The Chargé in the United Kingdom (Johnson) to the Secretary of State
[Received June 23—2:04 p.m.]
551. Embassy’s 528 of June 17, 6 p.m.98 In the course of a conversation, the British Treasury referred to the desirability of making [Page 534] funds available to China and confidentially described the position here as follows:
The Foreign Office was strongly in favor of a loan but the Cabinet had not been able to make up its collective mind. The Chancellor of the Exchequer99 was not in favor of taking any action which would offend the Japanese and yet would not have important benefits for China. Simon, therefore, recommended the making either of a substantial loan or none at all.
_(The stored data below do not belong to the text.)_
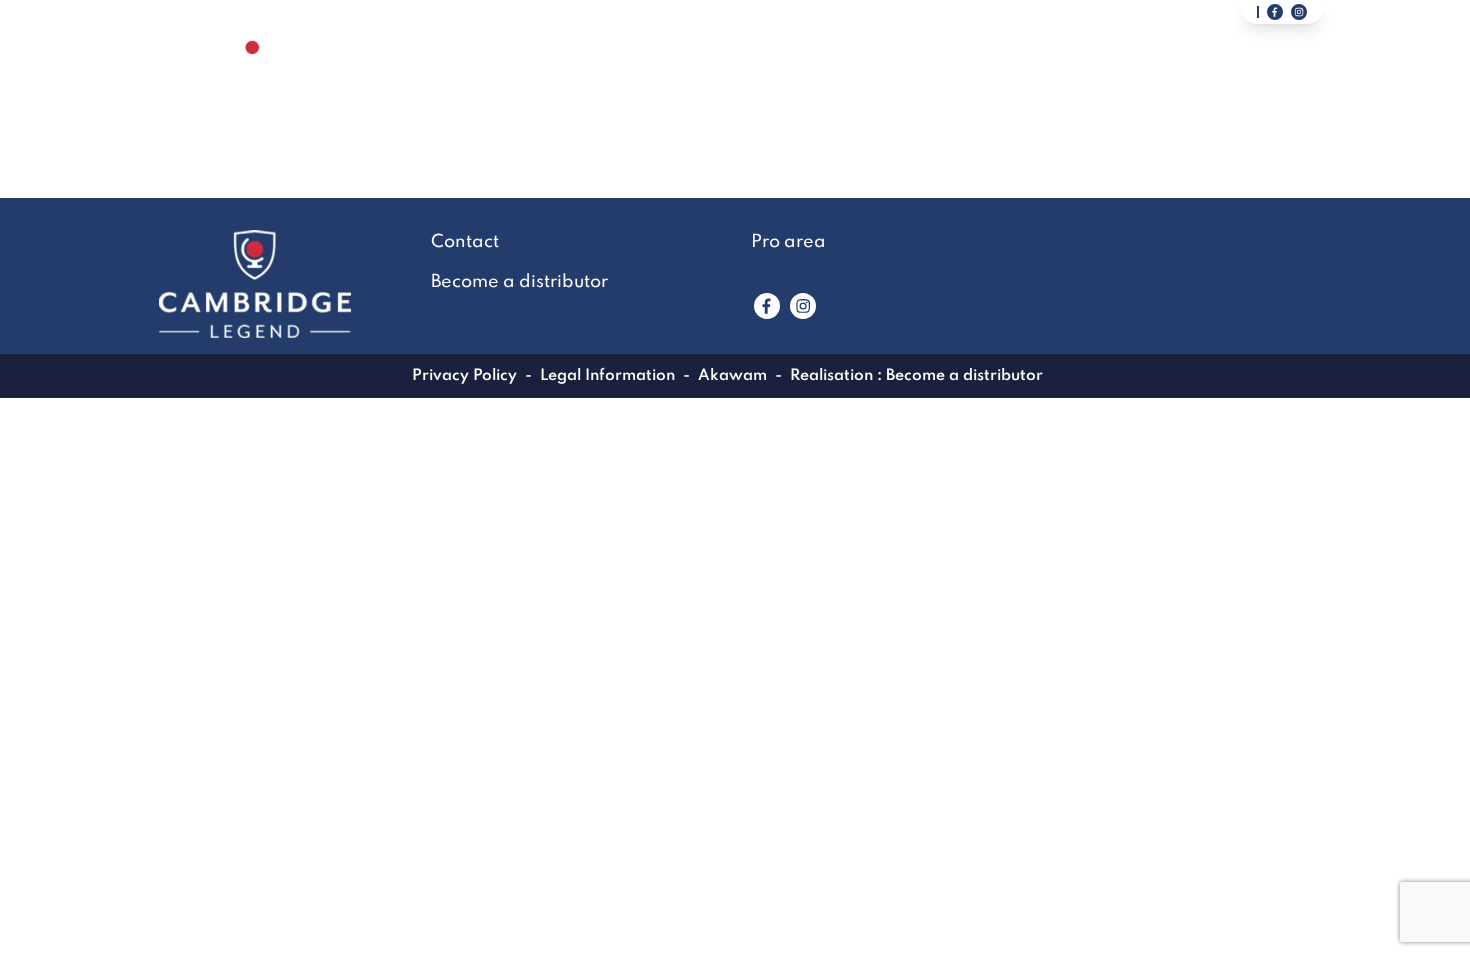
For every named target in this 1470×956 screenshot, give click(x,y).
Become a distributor (1188, 76)
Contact (839, 76)
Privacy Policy (464, 376)
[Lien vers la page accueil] (252, 75)
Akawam (732, 376)
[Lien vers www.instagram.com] (803, 306)
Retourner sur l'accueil (735, 209)
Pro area (788, 242)
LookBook (983, 76)
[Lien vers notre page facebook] (1275, 12)
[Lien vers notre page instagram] (1299, 12)
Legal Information (607, 376)
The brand (700, 76)
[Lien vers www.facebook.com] (767, 306)
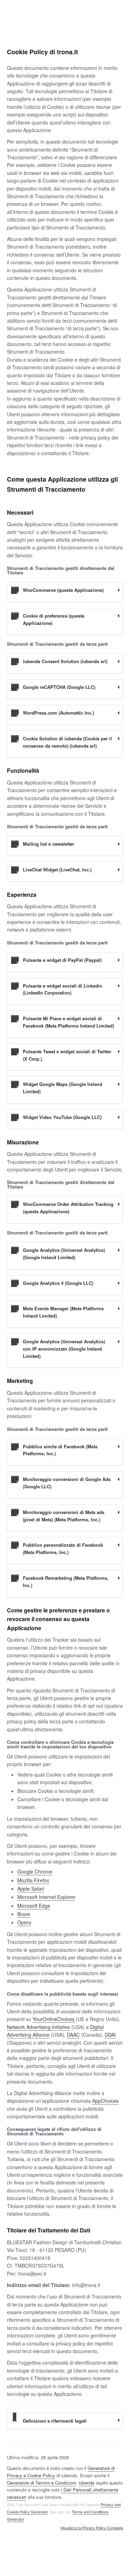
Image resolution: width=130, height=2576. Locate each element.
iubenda (86, 2482)
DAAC (73, 2034)
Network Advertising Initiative (38, 2026)
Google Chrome (34, 1871)
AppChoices (105, 2100)
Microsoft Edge (33, 1905)
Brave (23, 1913)
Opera (24, 1922)
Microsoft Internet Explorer (46, 1896)
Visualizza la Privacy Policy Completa (91, 2528)
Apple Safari (30, 1888)
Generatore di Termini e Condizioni (41, 2482)
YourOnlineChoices (54, 2018)
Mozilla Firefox (33, 1880)
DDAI (110, 2034)
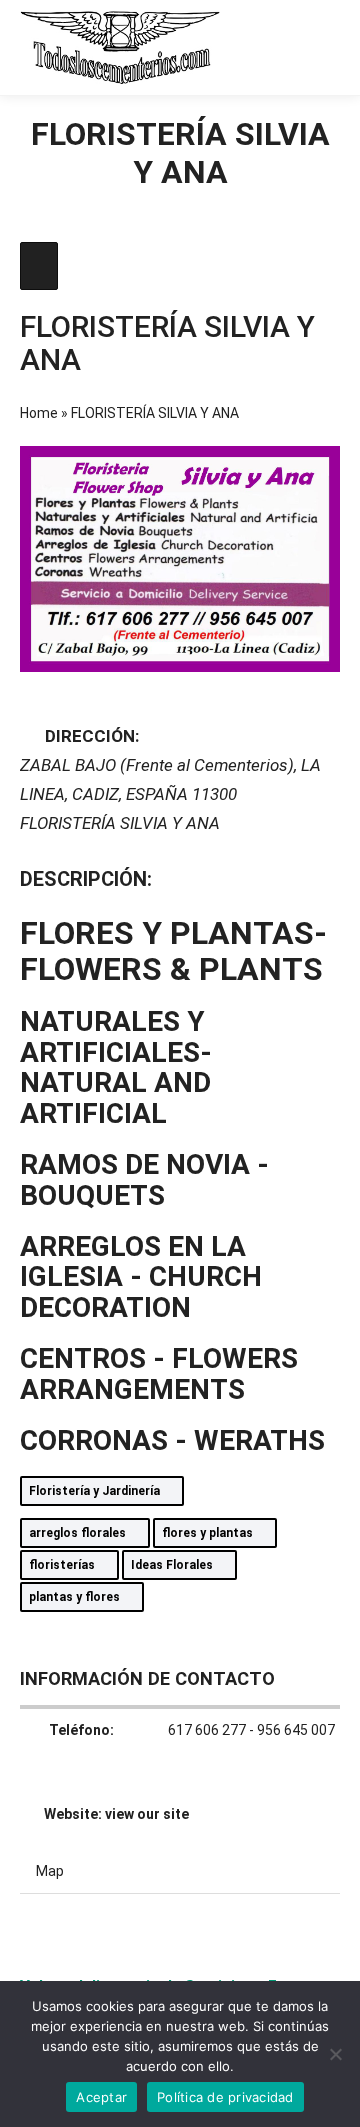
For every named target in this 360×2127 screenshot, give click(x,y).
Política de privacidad (225, 2097)
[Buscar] (250, 47)
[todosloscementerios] (120, 47)
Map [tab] (50, 1871)
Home (39, 413)
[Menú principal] (322, 47)
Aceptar (101, 2097)
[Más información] (286, 47)
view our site (147, 1814)
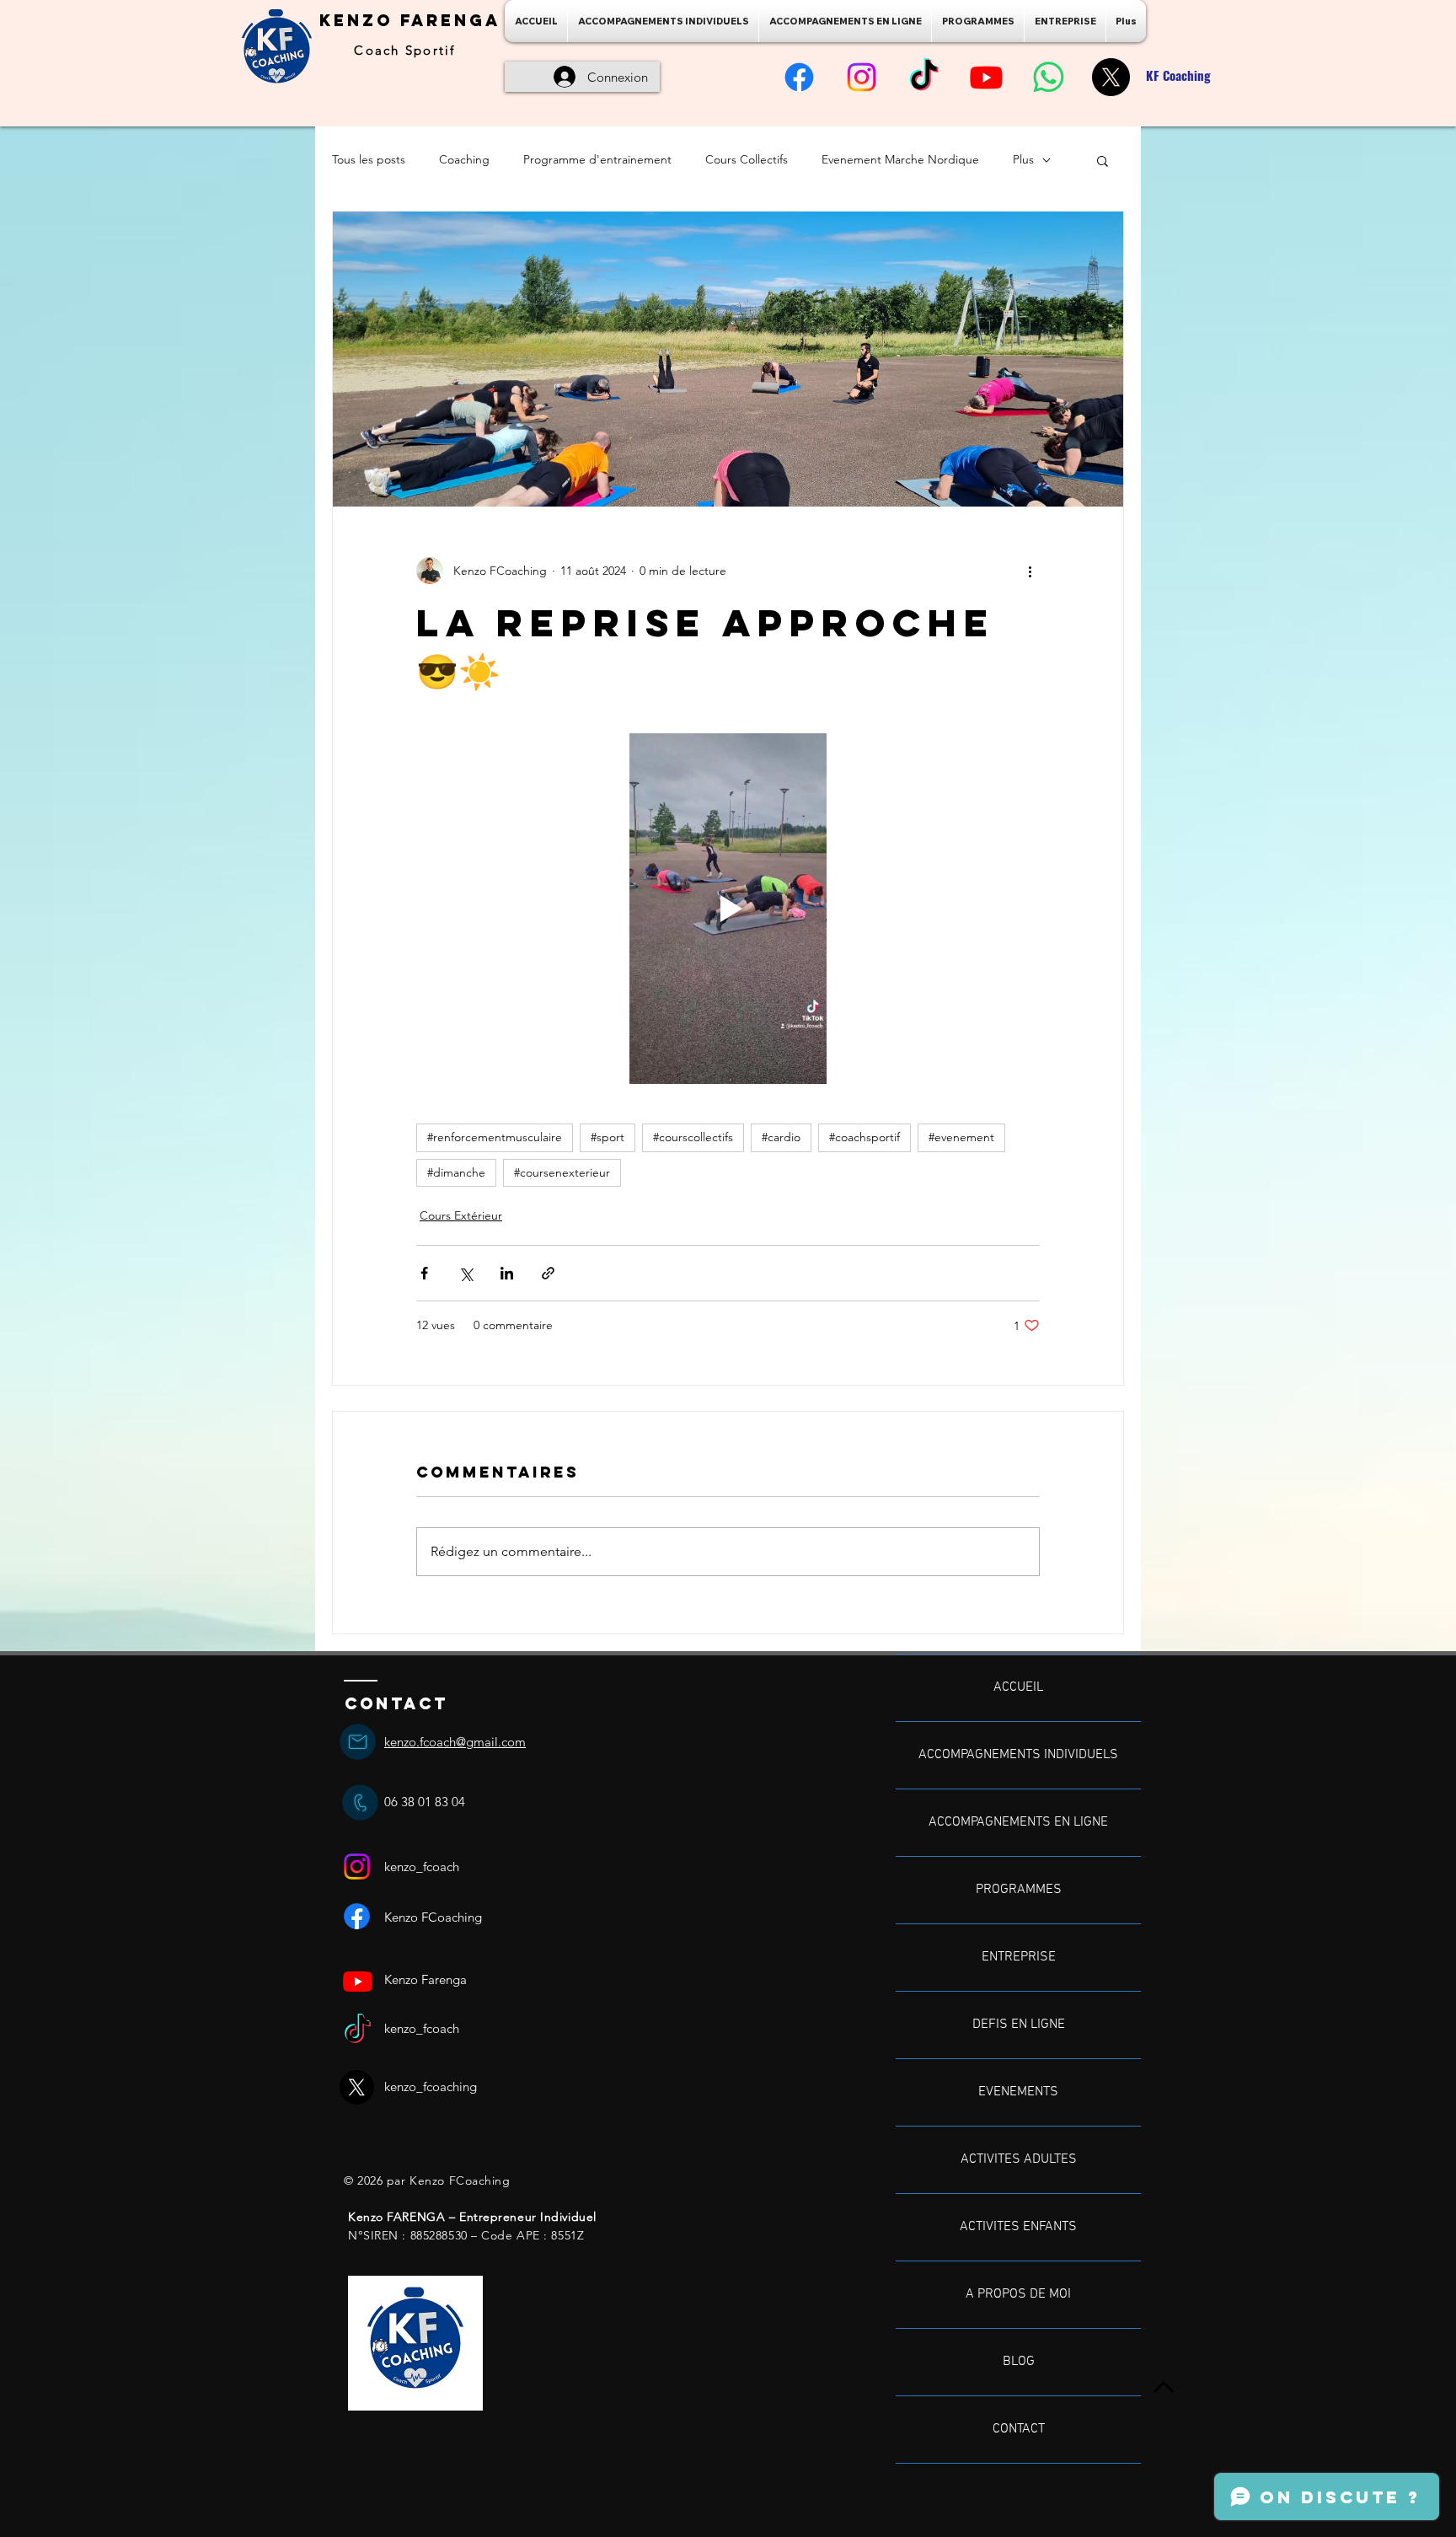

But any large sum would have to have a British Government guarantee and there lay the stumbling block.
The British Treasury felt that not less than £10,000,000 and preferably £20,000,000 would constitute a sum sufficient to facilitate food and other purchases and strengthen the Chinese exchange position.
The British Treasury did not conceal its chagrin at the delay in facing up to this situation and took the line that until the British Cabinet made up its mind it could not appropriately approach the United States regarding joint action.
Asked about the reaction in Japan to any such project, the British Treasury stated that it would no doubt be hard to explain but since the Japanese had always maintained that they favored the bringing of stability to China’s exchange, it might be defended on that score though the defence would certainly be weak and transparent.
The British Treasury mentioned that Russia had accorded China some £8,000,000 of barter credits.